Start high intensity training protocols based on strength, athletic reconditioning, and sport specific abilities16.
Plyometric, ballistic and isonertial exercises are started.
Ability to repeat series of sport specific movements, which had caused the traumatic insult.
Fifth stage
Return to competition
Gradual return to full activity
Rehabilitation training to prevent recurrences or new injuries.
The role of non steroidal anti-inflammatory drugs is controversial. Since these drugs inhibit the initial inflammatory responses, their use is not recommended as they may alter the natural healing, with a negative impact on the repair process 17,18.
Surgery
Surgery can be required in some patients with complete or subtotal muscle tears. We point out that this type of intervention is specialized, and few centres have experience in the management of this particular type of patients. These guidelines do not cover the actual techniques used to repair surgically complete/subtotal muscle tears. In general:
- - Muscle sutures:
- - simple: Kessler and eight matress configurations
- - complex: modified Kessler, Masson-Allen, perimisial and epimisial sutures.
- Complex sutures are more resistant to traction and tensile loading, with lower risk of pullout 19.
New products
This is an expanding area. We are aware that a greater number of health care professionals is using biological factors to favour healing of muscle injuries. However, we point out that, despite relatively widespread use, the scientific evidence behind such products is scanty, and the results probably less dramatic than what reported in the lay literature.
Platelet-rich plasma (PRP) is used to promote the healing20.

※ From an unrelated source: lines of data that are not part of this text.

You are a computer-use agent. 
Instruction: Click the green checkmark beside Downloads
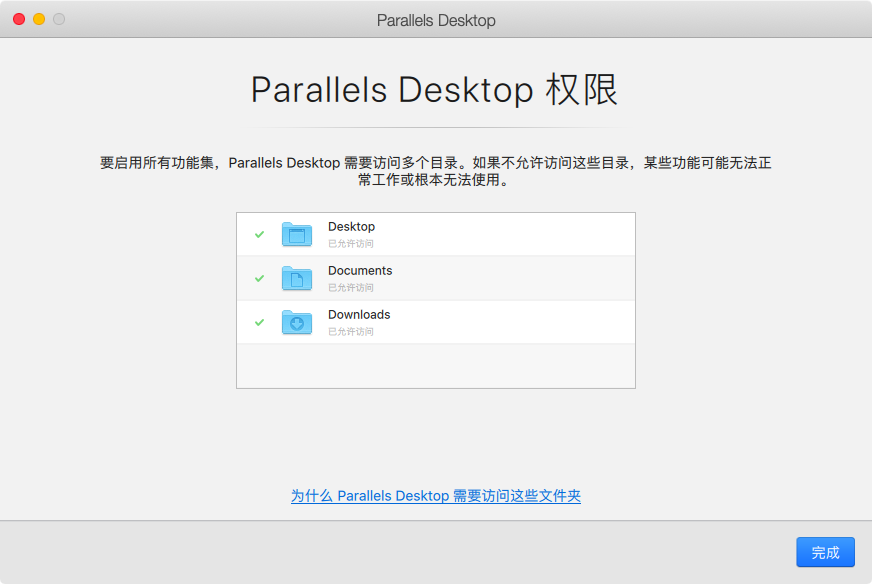pos(259,322)
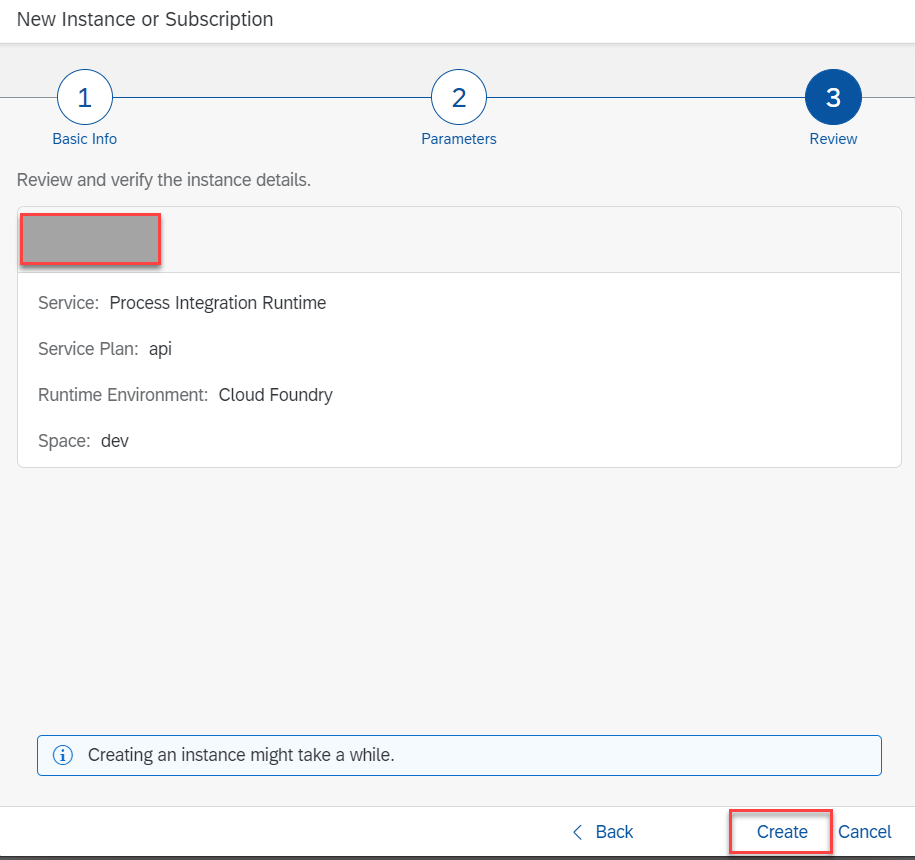The width and height of the screenshot is (915, 860).
Task: Go back using the Back button text
Action: click(614, 832)
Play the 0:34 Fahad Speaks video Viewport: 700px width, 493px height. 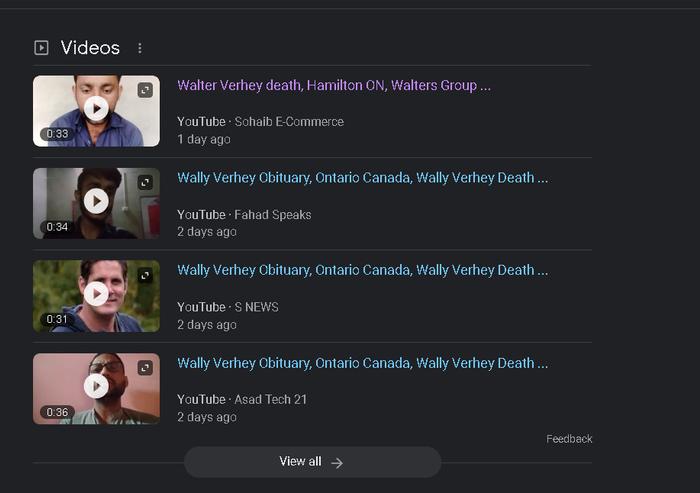[x=96, y=201]
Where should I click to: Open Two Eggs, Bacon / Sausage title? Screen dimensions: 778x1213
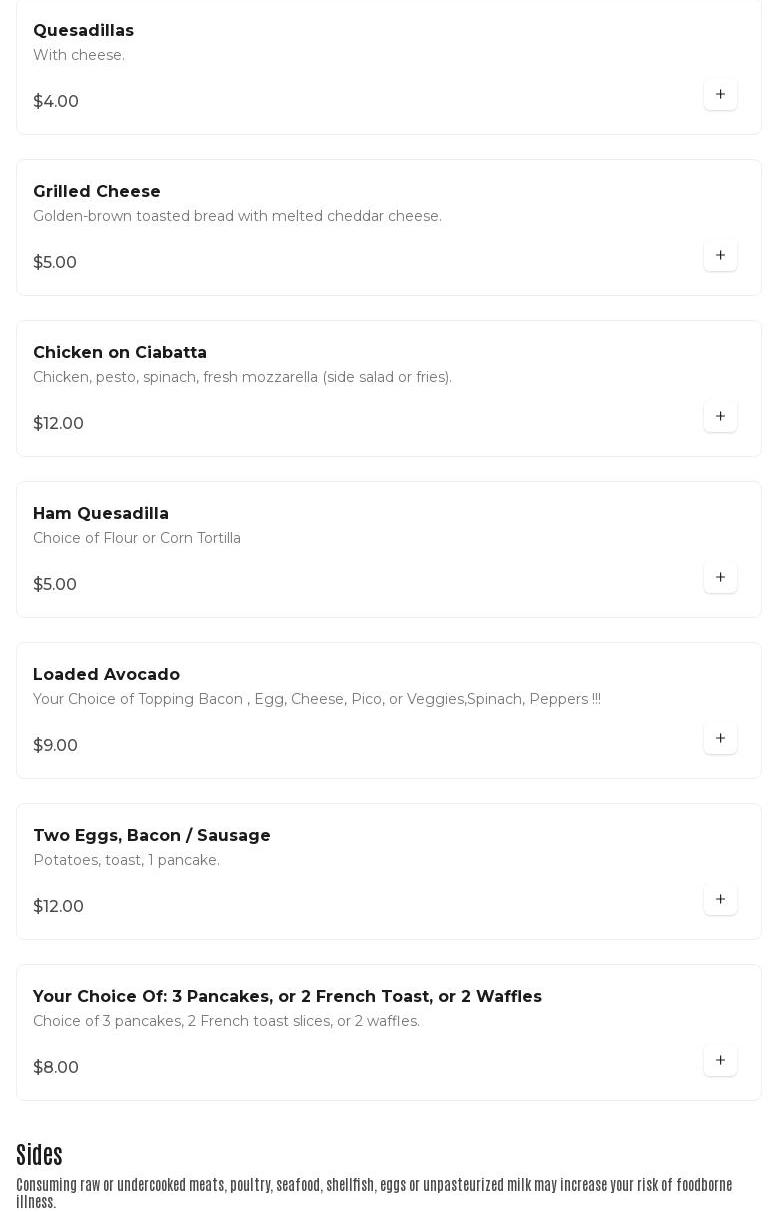(x=151, y=836)
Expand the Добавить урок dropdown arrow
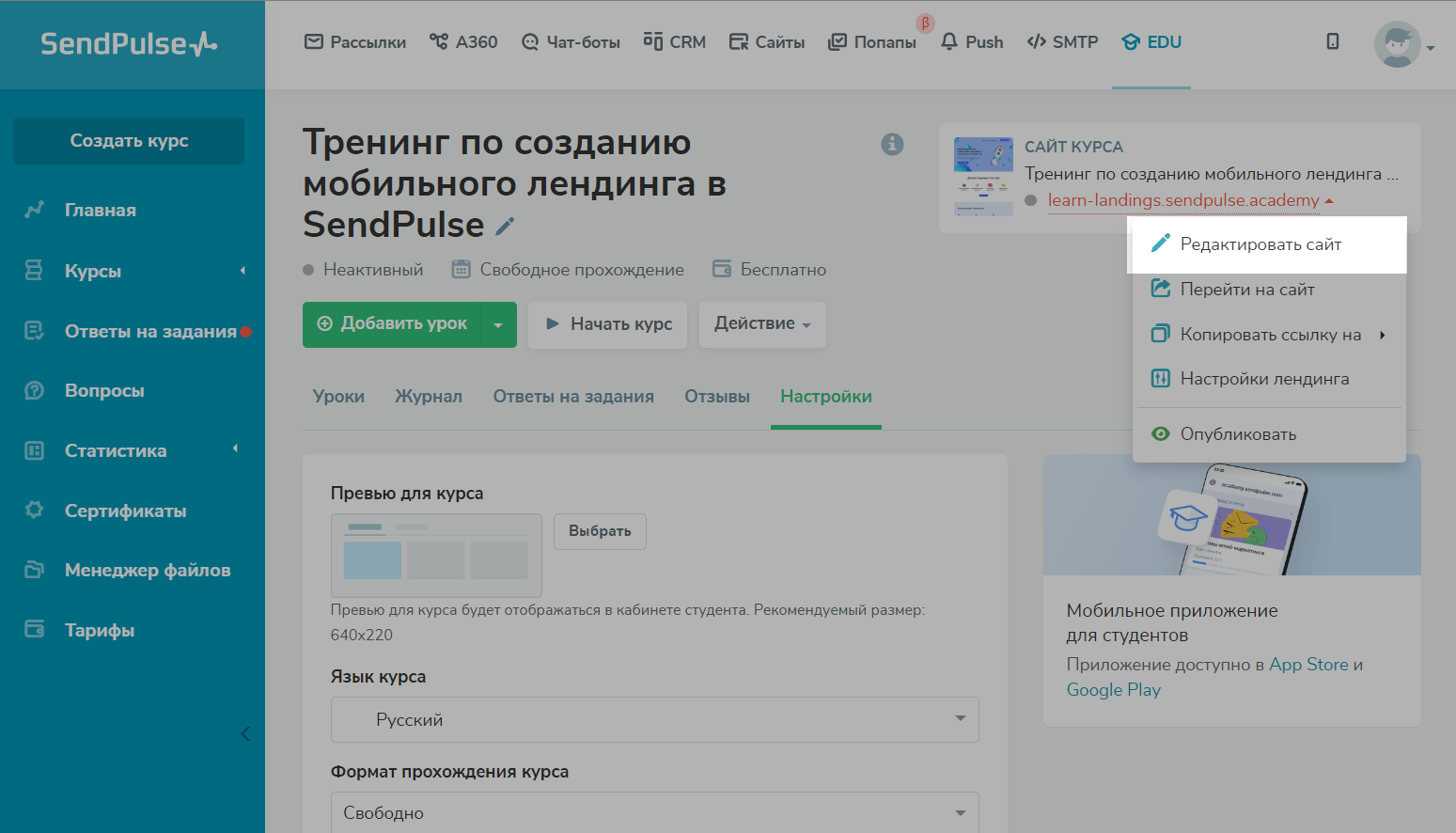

Losartan is an angiotensin II receptor antagonist drug used mainly to treat hypertension. When used 3 to 7 days after the injury, it reduces the process of fibrosis, and promotes healing by stimulating regeneration and angiogenesis 21,22. Large studies are however lacking.
Return to sport:
The following are guidelines only, and we strongly suggest that the injured individual is assessed serially by fully trained health care professionals with a special interest in these injuries.
Direct Injuries:
Contusion
- Mild: 2 – 5 days;
- Moderate: 7 – 15 days;
- Severe: 15 – 25 days
Laceration: variable.
Indirect Injuries:
Non Structural: 5 – 15 days.
Structural
- Type 3A: 15 – 18 days;
- Type 3B: 25 – 35 days;
- Type 4: ≥ 60 days.
These guidelines will be updated on a regular basis to reflect the expanding body of knowledge in this field.